◆ ACTIVITY: Across all the records, filter for lines with the word "Given" and copy them.

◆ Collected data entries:
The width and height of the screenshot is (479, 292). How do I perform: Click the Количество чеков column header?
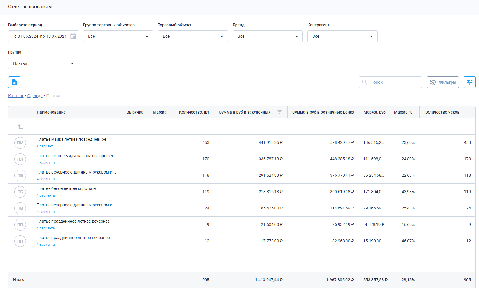point(442,112)
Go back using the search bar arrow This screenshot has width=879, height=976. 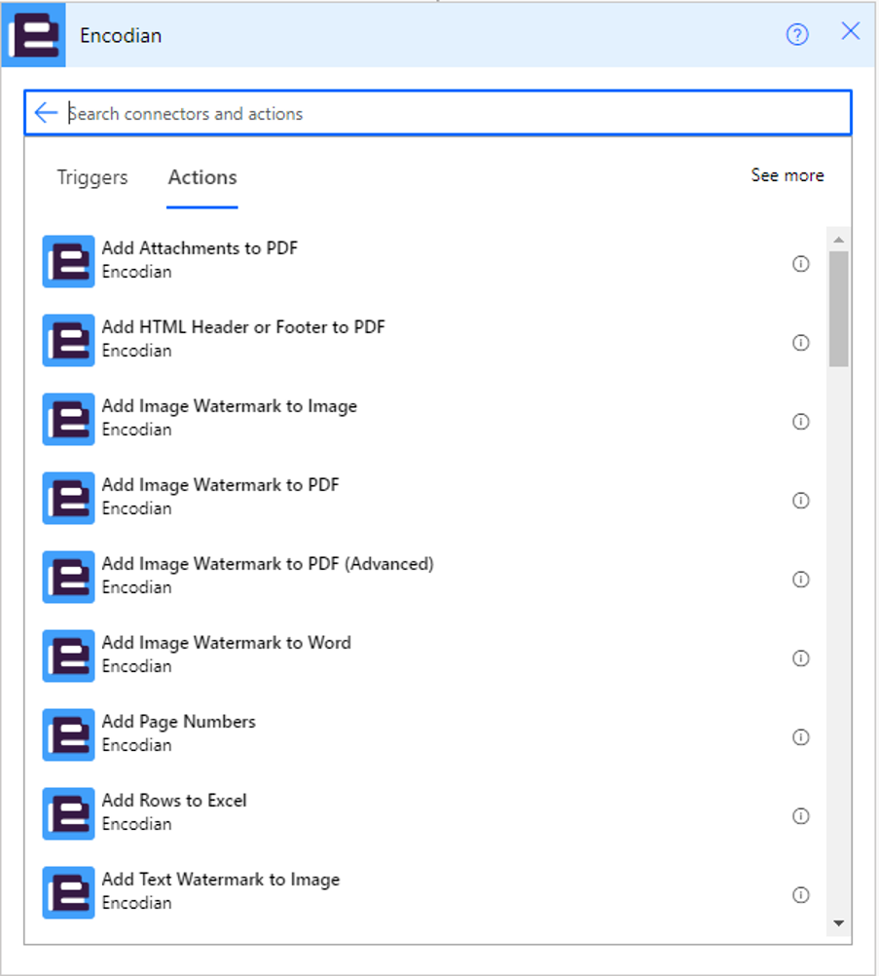point(46,113)
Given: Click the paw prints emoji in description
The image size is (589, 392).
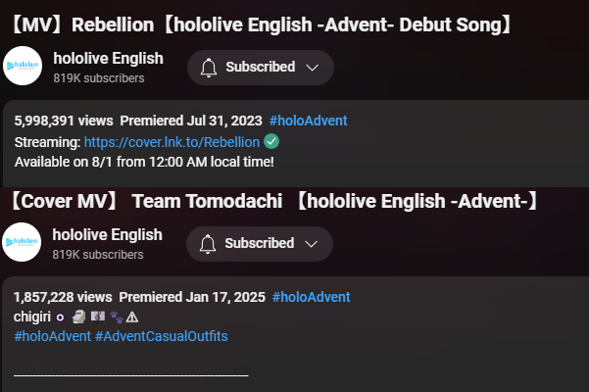Looking at the screenshot, I should (117, 318).
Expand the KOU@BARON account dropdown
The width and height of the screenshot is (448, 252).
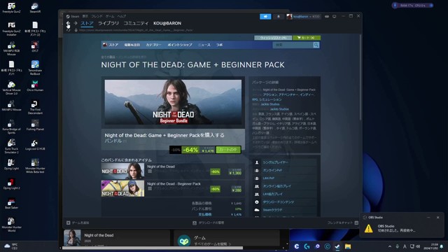tap(303, 17)
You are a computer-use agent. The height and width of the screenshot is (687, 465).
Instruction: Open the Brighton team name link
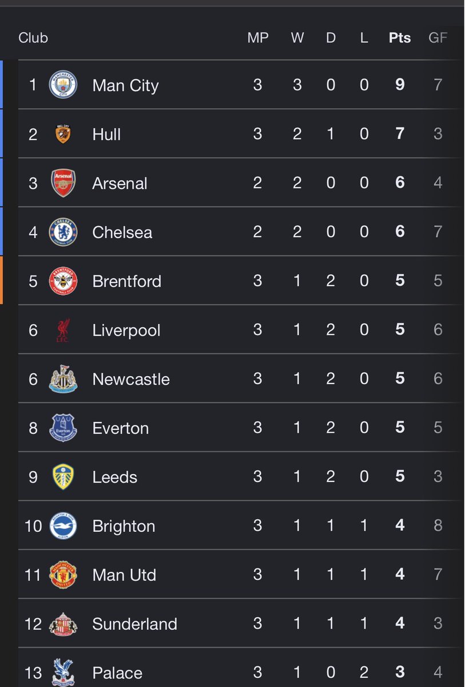pos(124,526)
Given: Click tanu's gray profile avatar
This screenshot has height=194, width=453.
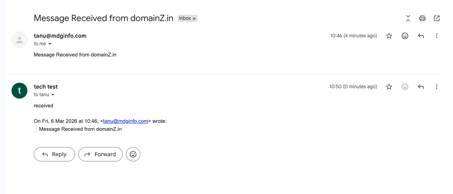Looking at the screenshot, I should pos(19,40).
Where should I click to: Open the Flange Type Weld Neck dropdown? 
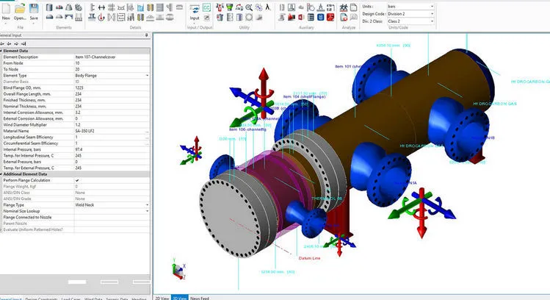(148, 205)
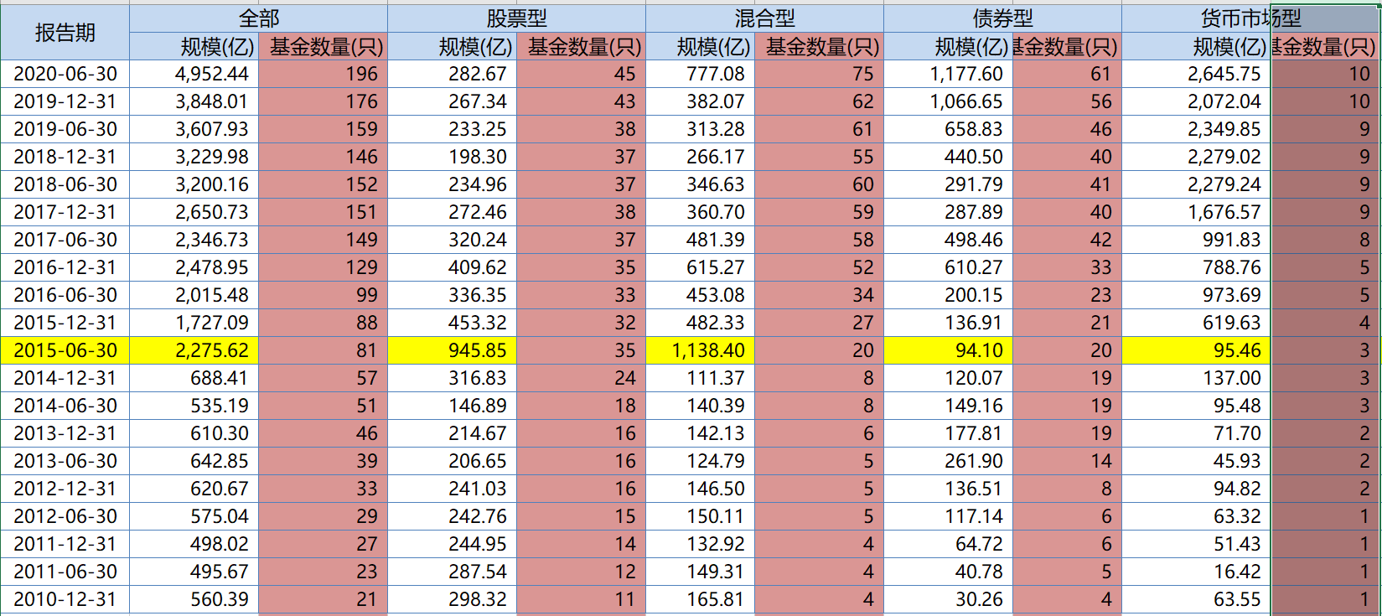Screen dimensions: 1382x616
Task: Click the 货币市场型 header cell
Action: 1250,18
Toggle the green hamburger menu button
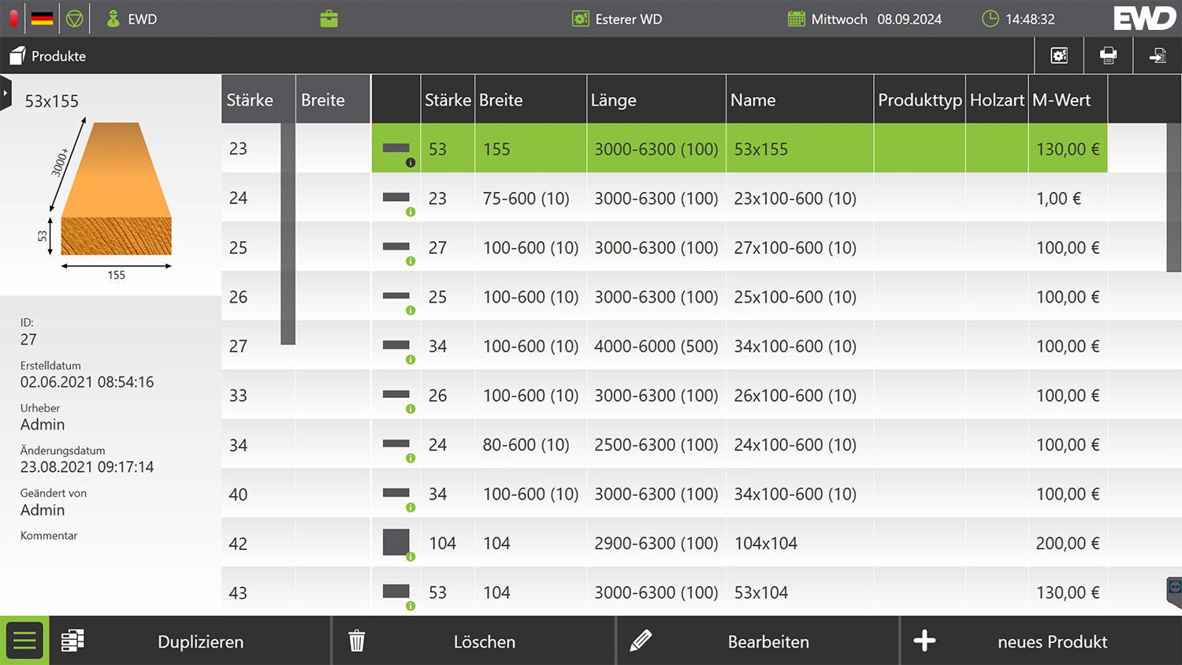1182x665 pixels. click(24, 641)
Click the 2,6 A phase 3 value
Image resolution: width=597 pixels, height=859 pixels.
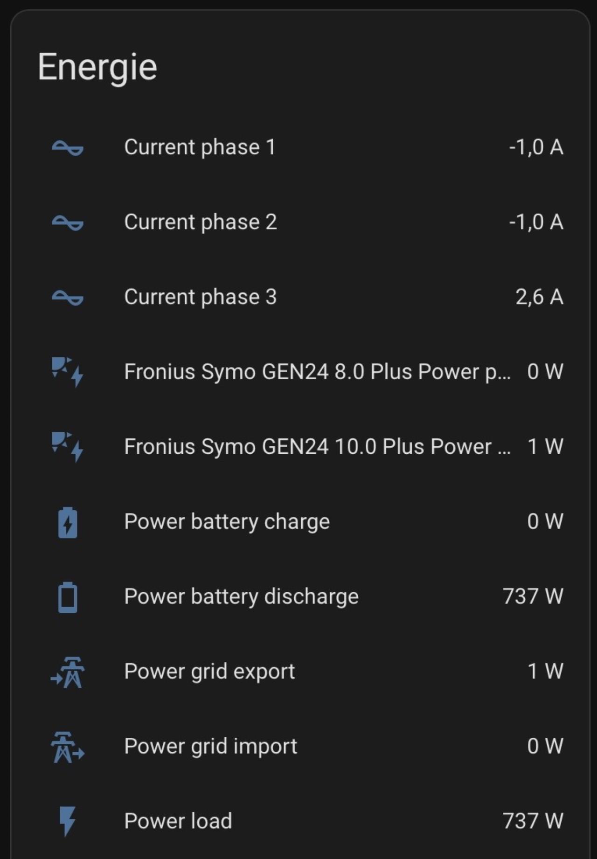pos(539,297)
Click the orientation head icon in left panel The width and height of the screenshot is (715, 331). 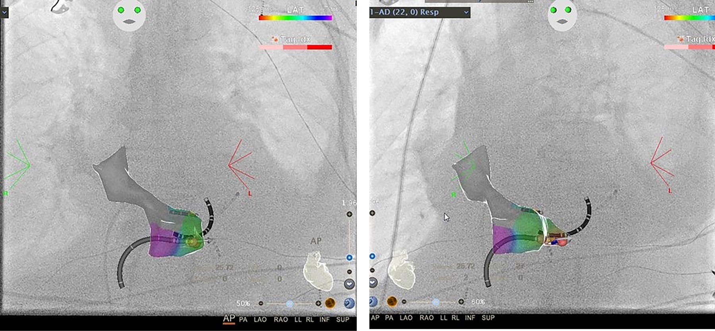(x=129, y=15)
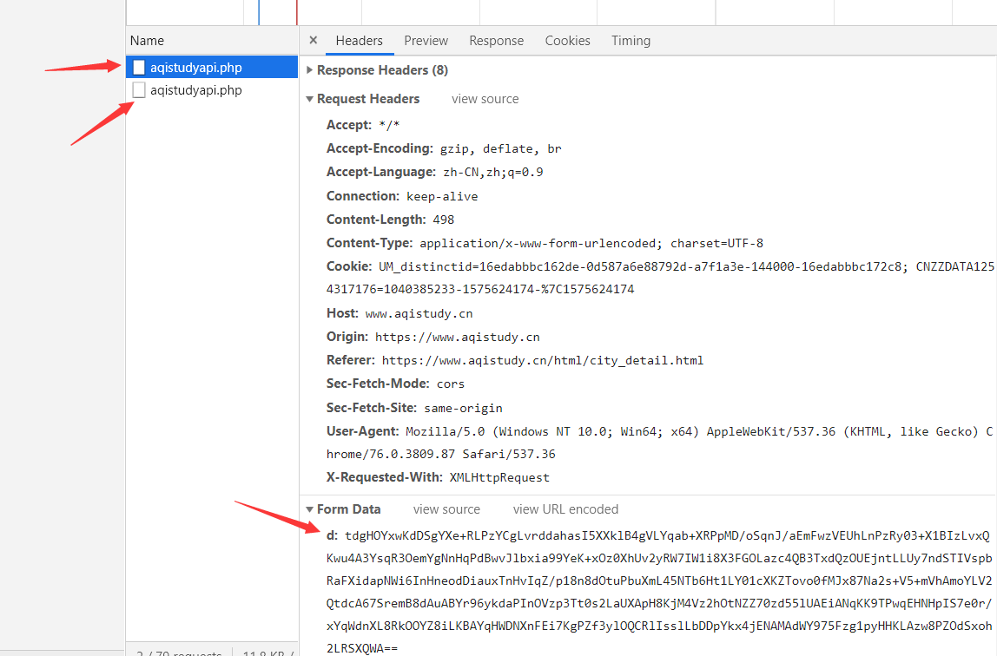Select the highlighted aqistudyapi.php request

click(196, 68)
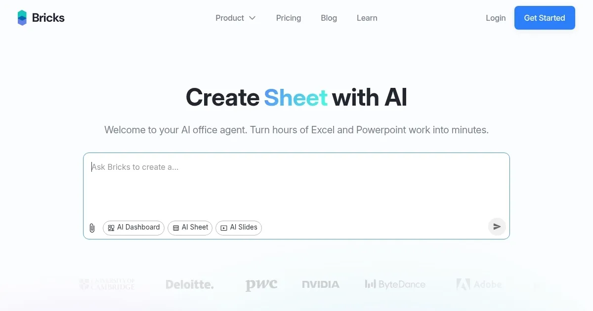The width and height of the screenshot is (593, 311).
Task: Click the ByteDance logo
Action: pos(395,284)
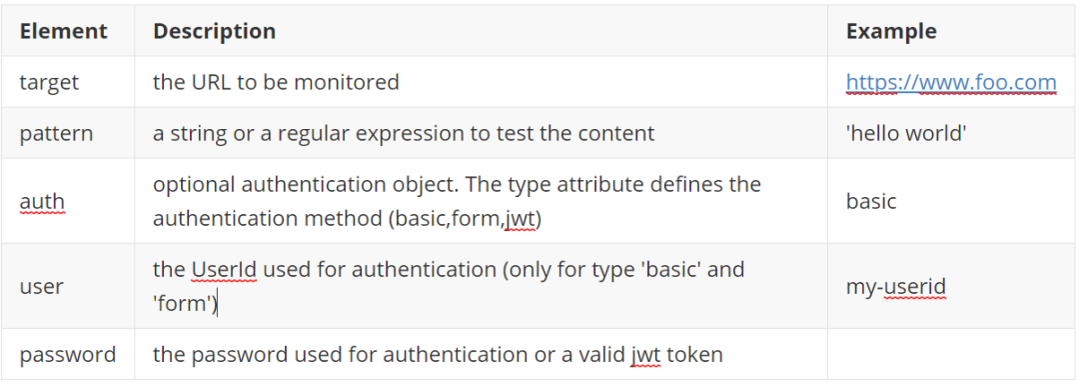Screen dimensions: 1079x387
Task: Click the Description column header
Action: 214,31
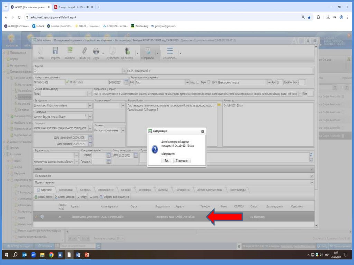Click the Дублювати toolbar icon
Image resolution: width=354 pixels, height=265 pixels.
tap(112, 51)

◆ TASK RESULT:
Given: Click the paw prints emoji in description
Given: Click tanu's gray profile avatar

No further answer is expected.